Dataset entries
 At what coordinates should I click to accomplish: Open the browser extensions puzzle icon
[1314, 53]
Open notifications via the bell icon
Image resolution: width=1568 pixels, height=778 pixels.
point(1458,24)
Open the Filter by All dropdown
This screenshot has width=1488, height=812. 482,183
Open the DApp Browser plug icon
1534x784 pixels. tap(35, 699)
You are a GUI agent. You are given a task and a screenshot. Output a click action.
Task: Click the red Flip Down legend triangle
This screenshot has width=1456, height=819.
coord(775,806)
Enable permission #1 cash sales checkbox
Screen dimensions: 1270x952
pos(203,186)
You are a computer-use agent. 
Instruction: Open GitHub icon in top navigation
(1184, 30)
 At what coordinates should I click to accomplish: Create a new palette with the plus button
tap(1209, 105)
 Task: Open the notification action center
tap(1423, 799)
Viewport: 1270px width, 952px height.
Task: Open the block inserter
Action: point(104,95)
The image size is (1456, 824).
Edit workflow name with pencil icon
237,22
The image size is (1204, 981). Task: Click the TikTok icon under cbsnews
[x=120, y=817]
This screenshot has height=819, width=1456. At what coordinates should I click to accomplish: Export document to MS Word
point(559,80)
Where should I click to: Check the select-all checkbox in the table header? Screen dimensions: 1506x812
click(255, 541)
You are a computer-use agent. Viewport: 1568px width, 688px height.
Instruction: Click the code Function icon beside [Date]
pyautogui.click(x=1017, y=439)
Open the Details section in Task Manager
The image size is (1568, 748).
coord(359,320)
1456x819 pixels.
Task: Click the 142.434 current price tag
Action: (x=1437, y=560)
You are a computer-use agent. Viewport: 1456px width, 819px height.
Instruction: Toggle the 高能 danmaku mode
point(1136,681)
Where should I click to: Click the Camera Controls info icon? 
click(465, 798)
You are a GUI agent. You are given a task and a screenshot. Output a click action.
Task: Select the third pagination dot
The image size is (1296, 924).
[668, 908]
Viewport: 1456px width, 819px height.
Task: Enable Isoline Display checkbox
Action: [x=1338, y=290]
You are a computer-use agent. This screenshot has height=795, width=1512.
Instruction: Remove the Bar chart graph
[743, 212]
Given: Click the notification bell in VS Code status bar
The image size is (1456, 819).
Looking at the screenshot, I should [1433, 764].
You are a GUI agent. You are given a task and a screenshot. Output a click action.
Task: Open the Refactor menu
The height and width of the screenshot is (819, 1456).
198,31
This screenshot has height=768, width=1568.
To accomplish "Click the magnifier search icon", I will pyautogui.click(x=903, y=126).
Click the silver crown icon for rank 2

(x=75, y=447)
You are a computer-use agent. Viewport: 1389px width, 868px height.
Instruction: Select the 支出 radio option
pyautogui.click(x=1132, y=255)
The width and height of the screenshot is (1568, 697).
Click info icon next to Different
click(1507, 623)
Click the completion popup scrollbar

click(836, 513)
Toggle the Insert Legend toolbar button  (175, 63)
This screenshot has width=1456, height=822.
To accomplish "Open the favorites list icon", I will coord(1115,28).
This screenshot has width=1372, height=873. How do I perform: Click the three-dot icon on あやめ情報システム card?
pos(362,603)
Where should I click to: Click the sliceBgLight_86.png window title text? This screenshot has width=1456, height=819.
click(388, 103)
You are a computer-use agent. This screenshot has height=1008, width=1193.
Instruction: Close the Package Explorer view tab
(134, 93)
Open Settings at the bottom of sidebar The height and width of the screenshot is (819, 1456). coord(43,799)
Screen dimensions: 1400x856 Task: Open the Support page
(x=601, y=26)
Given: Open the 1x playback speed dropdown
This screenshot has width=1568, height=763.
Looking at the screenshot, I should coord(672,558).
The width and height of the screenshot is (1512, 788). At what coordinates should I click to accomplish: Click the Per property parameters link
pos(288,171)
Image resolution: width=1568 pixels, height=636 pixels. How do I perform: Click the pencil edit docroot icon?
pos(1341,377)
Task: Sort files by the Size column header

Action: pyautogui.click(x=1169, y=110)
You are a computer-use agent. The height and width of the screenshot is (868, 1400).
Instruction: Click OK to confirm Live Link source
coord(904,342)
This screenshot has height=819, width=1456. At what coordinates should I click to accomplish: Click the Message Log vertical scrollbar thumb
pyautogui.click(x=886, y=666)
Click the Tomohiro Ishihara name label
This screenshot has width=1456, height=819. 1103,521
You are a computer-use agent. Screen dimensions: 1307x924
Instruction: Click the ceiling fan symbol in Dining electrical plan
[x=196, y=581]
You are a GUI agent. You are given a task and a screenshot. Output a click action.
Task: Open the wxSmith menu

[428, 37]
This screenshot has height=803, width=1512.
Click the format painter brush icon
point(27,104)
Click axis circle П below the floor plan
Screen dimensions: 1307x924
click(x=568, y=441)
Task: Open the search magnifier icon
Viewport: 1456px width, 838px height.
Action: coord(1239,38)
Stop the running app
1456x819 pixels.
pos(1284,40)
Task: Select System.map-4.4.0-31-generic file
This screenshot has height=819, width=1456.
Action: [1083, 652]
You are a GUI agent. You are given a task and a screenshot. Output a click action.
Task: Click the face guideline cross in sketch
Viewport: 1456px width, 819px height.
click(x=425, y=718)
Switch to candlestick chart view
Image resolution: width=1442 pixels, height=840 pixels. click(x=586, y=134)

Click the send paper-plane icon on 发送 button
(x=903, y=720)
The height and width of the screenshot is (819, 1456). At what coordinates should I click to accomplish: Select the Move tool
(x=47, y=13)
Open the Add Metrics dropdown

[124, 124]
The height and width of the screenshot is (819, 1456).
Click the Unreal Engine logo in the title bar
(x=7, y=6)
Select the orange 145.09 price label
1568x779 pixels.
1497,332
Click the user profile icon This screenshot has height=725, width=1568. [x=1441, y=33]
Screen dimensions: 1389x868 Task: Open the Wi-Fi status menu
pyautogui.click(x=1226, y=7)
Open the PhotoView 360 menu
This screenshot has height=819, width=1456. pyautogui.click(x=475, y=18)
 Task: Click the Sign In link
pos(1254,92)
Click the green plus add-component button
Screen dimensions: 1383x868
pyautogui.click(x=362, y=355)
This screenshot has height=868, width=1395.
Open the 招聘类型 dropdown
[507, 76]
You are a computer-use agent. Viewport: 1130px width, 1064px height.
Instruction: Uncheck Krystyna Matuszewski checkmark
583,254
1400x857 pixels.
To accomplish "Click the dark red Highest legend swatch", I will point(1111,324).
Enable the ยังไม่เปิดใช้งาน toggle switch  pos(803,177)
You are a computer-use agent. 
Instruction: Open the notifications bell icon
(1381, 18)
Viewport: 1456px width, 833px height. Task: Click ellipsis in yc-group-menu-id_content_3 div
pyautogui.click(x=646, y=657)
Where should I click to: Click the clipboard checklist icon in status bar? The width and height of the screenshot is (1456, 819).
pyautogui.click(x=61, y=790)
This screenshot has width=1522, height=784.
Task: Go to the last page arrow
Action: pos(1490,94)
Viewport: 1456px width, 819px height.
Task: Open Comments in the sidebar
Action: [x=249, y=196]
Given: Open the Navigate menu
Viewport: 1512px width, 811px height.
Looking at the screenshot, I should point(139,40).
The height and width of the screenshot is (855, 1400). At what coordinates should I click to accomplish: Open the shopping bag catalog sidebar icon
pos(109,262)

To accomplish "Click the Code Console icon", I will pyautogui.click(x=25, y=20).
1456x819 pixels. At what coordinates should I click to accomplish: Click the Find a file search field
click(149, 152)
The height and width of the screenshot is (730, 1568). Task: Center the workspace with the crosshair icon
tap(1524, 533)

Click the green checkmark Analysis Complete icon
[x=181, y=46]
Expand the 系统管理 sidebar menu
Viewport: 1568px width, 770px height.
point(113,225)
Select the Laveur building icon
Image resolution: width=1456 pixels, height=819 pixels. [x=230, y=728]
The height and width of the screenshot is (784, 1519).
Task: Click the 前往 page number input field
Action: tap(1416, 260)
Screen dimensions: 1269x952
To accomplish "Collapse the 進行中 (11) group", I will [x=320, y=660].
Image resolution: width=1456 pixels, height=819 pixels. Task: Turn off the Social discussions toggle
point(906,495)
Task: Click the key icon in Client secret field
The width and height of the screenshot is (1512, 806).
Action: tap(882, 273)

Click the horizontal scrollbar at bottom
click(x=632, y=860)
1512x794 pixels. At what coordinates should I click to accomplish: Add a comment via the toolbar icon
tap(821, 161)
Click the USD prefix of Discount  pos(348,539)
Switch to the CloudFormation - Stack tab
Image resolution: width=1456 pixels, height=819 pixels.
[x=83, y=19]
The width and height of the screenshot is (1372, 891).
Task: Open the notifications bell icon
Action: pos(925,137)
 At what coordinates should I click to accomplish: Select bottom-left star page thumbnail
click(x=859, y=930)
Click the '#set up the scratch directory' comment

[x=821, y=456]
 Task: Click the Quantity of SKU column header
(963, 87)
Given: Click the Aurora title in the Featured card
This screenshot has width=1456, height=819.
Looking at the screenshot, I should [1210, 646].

[TASK OBJECTIVE] Return exactly, and only, the lines above starting at the line that contains "Instruction: Close the" and ending at the line that contains "This screenshot has height=803, width=1512.".

[ANSWER FOR THIS EXERCISE]
Instruction: Close the Package Explorer view tab
(134, 93)
Open Settings at the bottom of sidebar The height and width of the screenshot is (819, 1456). coord(43,799)
Screen dimensions: 1400x856 Task: Open the Support page
(x=601, y=26)
Given: Open the 1x playback speed dropdown
This screenshot has width=1568, height=763.
Looking at the screenshot, I should coord(672,558).
The width and height of the screenshot is (1512, 788). At what coordinates should I click to accomplish: Click the Per property parameters link
pos(288,171)
Image resolution: width=1568 pixels, height=636 pixels. How do I perform: Click the pencil edit docroot icon?
pos(1341,377)
Task: Sort files by the Size column header

Action: pyautogui.click(x=1169, y=110)
You are a computer-use agent. The height and width of the screenshot is (868, 1400).
Instruction: Click OK to confirm Live Link source
coord(904,342)
This screenshot has height=819, width=1456. At what coordinates should I click to accomplish: Click the Message Log vertical scrollbar thumb
pyautogui.click(x=886, y=666)
Click the Tomohiro Ishihara name label
This screenshot has width=1456, height=819. 1103,521
You are a computer-use agent. Screen dimensions: 1307x924
Instruction: Click the ceiling fan symbol in Dining electrical plan
[x=196, y=581]
You are a GUI agent. You are given a task and a screenshot. Output a click action.
Task: Open the wxSmith menu

[428, 37]
This screenshot has height=803, width=1512.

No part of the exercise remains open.